The piercing photograph, only ordinary in size, stares down upon me as I write. A casual observer mistakes the tabby coat pattern for that of a common, house cat. But if you stare into the penetrating eyes, they lock with your own. You startle to realize someone has photographed a young bobcat.
That someone, my friend Traci, lived to tell of her experience.
To Traci, photography and prayer are harmonious partners. While the canyon wind whips past her lens, she casually asks God, “Would you show me something today that surprises and excites me?”
Just moments before her bobcat shot, for instance, she made just such a request. Instantly, a butterfly fluttered before her, but in the periphery she caught another movement: a wildcat settling into his domain. Isn’t it just like God to move out of the corner of our eye?
As I walk through this life of prayer, I sense Him urging me to broaden my perspective of His ways. Brian Simmons, lead translator for The Passion Translation, explains, “God often speaks in pictures, not just words.” I know Traci would wholeheartedly agree.
Our Heavenly Father not only desires to awaken our ears to listen (Isaiah 50:4), He also loves to open our eyes to see His wonders (Psalm 119:18). Think of the numerous instances of both seeing and hearing God in His Word. The patriarch Jacob saw a ladder set on earth with its top reaching to heaven (Genesis 28:12). The prophet Ezekiel envisioned a valley of dry bones coming to life (Ezekiel 37). In Stephen’s last moments on earth, this simple church volunteer saw Jesus stand up from His heavenly seat to welcome this martyr into His glorious kingdom (Acts 7:55-56).
If you have not yet began to recognize God visually, don’t give up on yourself. I believe He gives us great encouragement with the birth of a newborn. Just as an infant’s hearing develops more quickly than his eyesight, hearing God often comes earlier to His children than seeing Him. Yet, we can and should grow past this spiritual infancy.
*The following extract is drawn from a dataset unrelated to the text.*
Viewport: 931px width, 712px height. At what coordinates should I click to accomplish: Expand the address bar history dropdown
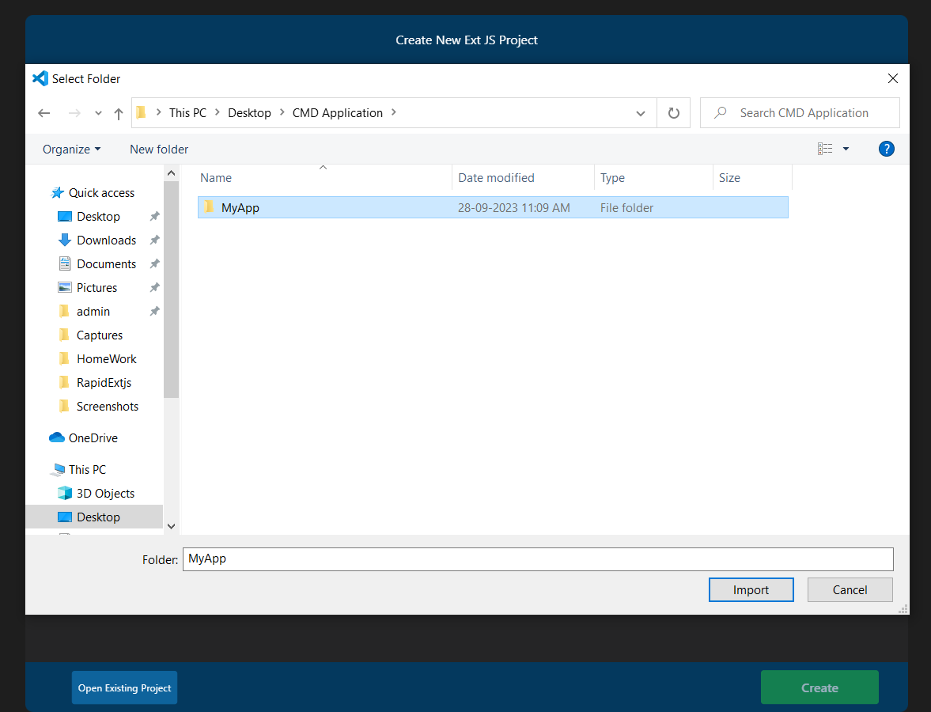(x=641, y=113)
Like Traci, we should be asking Him not only to speak to us in language we can understand, but also reveal Himself in a way we can envision. Nineteenth century author Andrew Murray summarizes this well. “I must hear the person who gives me the promise: the very tone of his voice gives me courage to believe. I must see him: in the light of his eye and countenance all fear…passes away.” May we continue to look in His direction.
“Father, I truly desire to experience You. I confess that although I say I want to hear Your Voice, I don’t often look Your way. I want to hear the tone of Your Voice, as well as see the Light of Your Eye. Show me where to look so I don’t miss Your God-pictures. In Jesus’ Name, Amen.”